(Saved entries)

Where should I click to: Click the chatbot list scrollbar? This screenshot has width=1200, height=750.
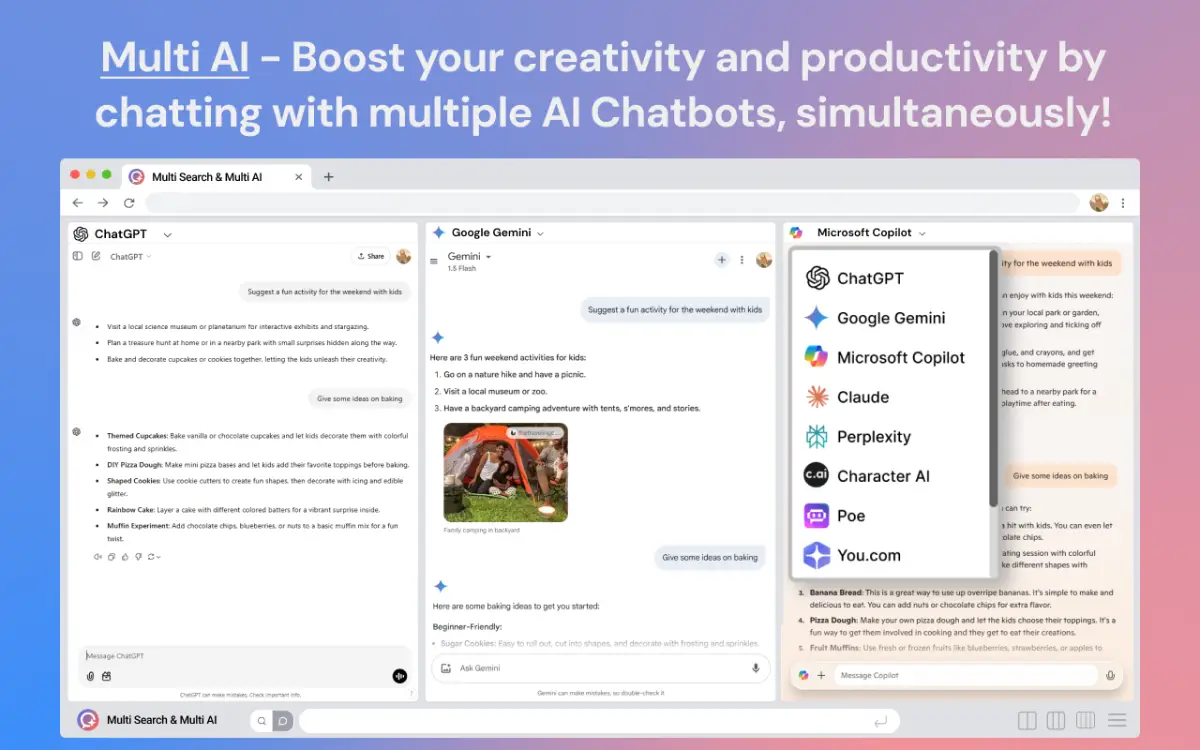click(993, 380)
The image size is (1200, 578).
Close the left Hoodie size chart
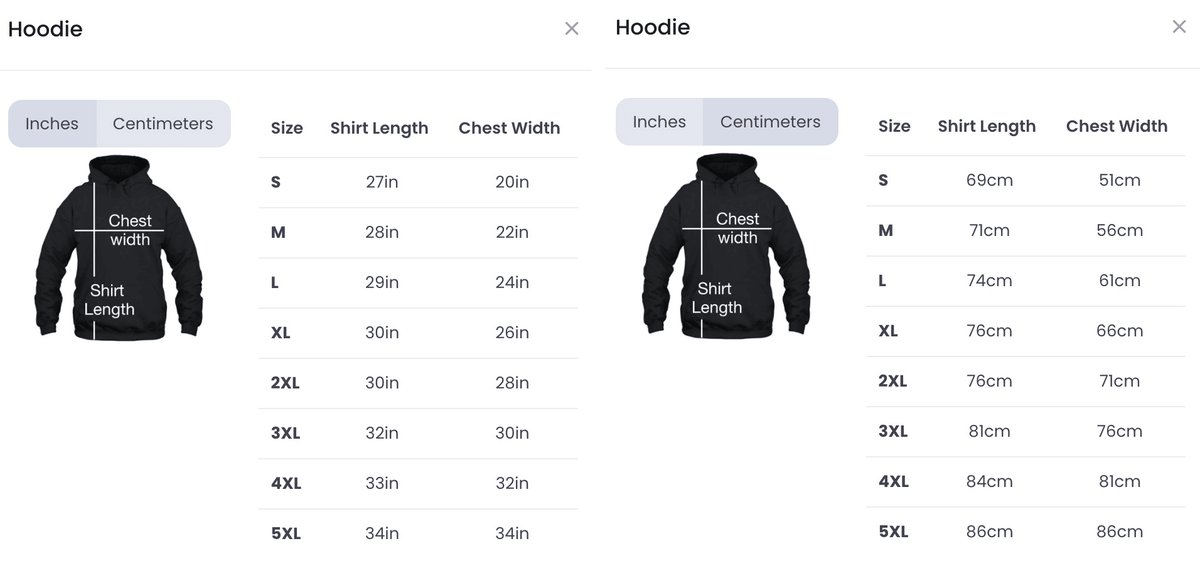(x=571, y=29)
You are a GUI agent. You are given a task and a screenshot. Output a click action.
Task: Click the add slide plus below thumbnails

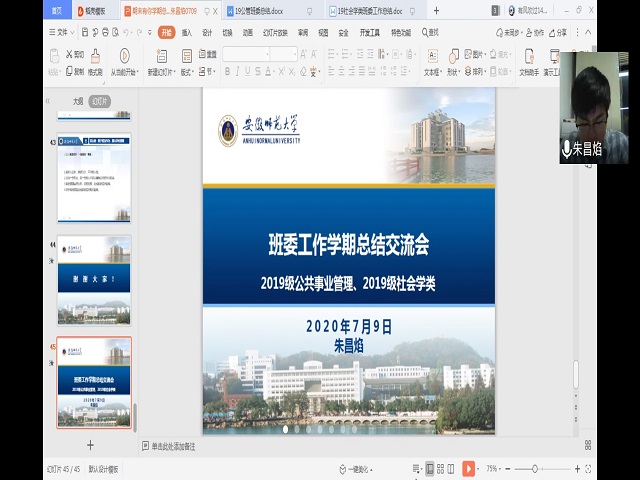[x=90, y=445]
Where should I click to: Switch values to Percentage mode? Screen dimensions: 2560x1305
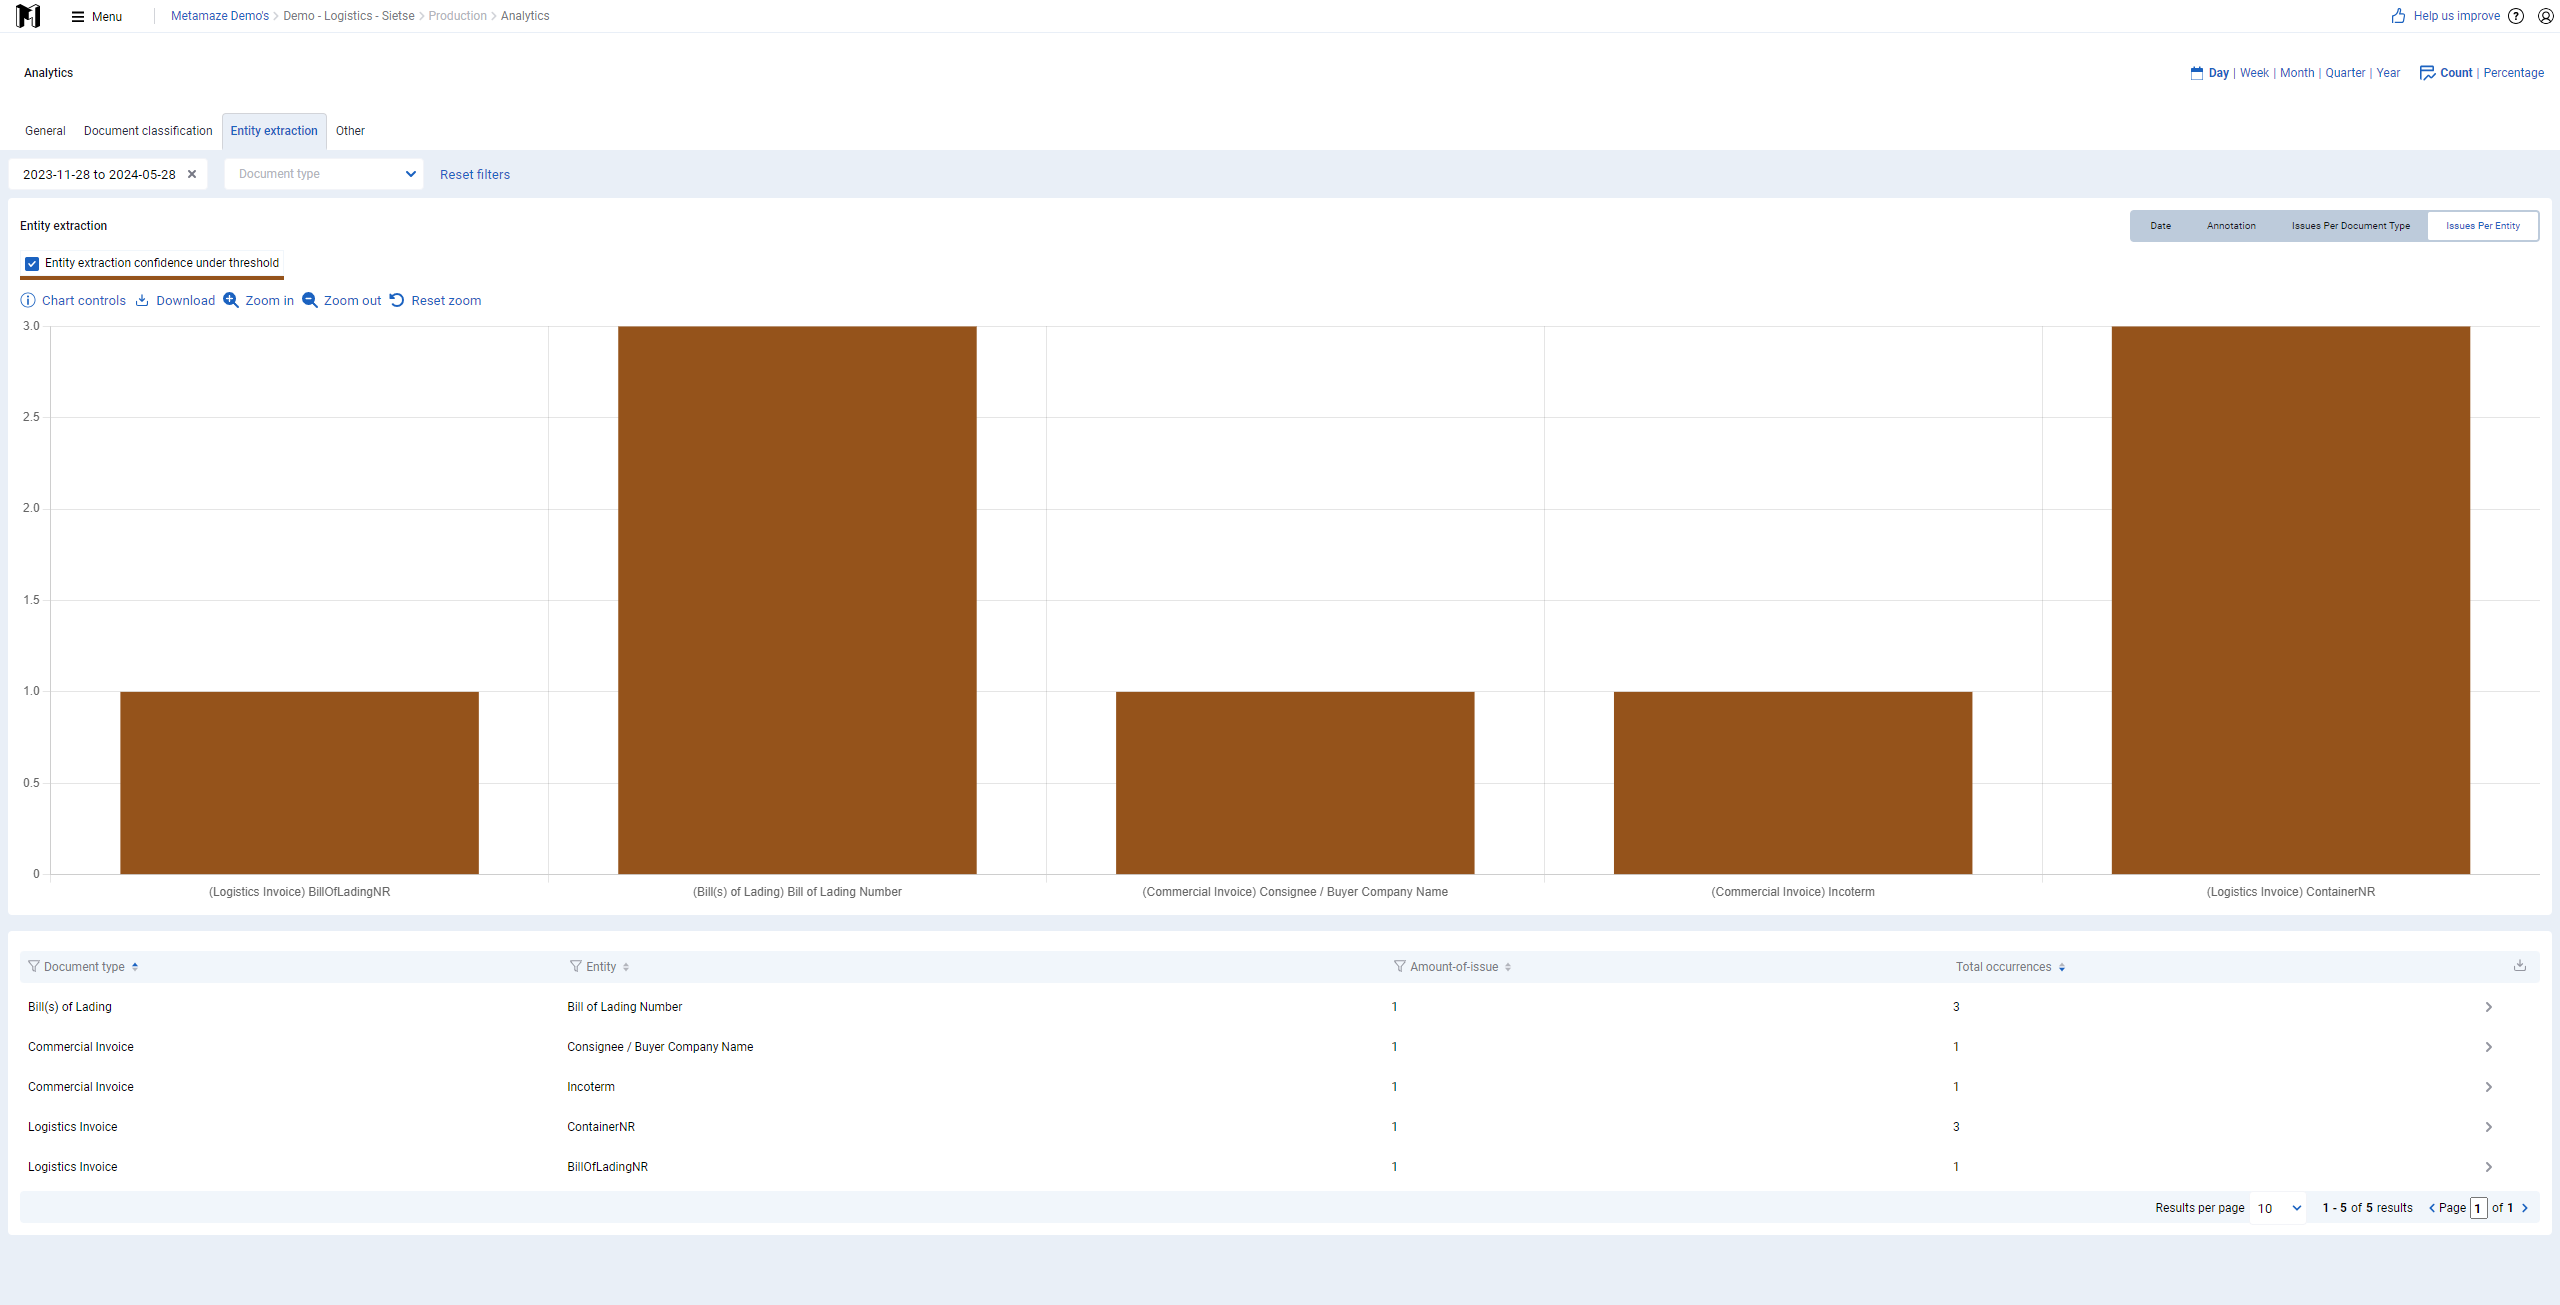[x=2513, y=73]
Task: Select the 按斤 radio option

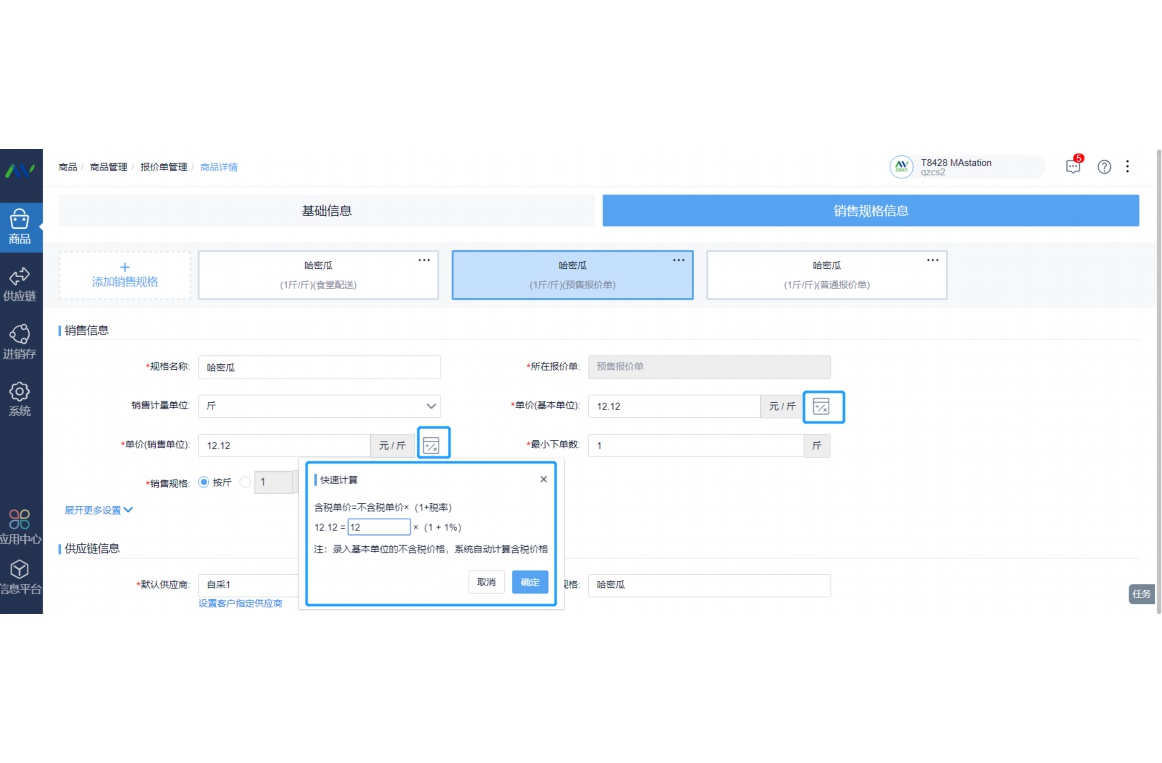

• [EXERCISE BRIEF] The entries above are to be repeated in full, except for their pictures.

• [EXERCISE RESULT]
Where should I click to: Click the chatbot list scrollbar? This screenshot has width=1200, height=750.
click(993, 380)
The image size is (1200, 578).
Close the left Hoodie size chart
(x=571, y=29)
You are a GUI agent. You are given a task and a screenshot. Output a click action.
Task: Click the add slide plus below thumbnails

[x=90, y=445]
Where should I click to: Switch values to Percentage mode? Screen dimensions: 2560x1305
[x=2513, y=73]
Task: Select the 按斤 radio option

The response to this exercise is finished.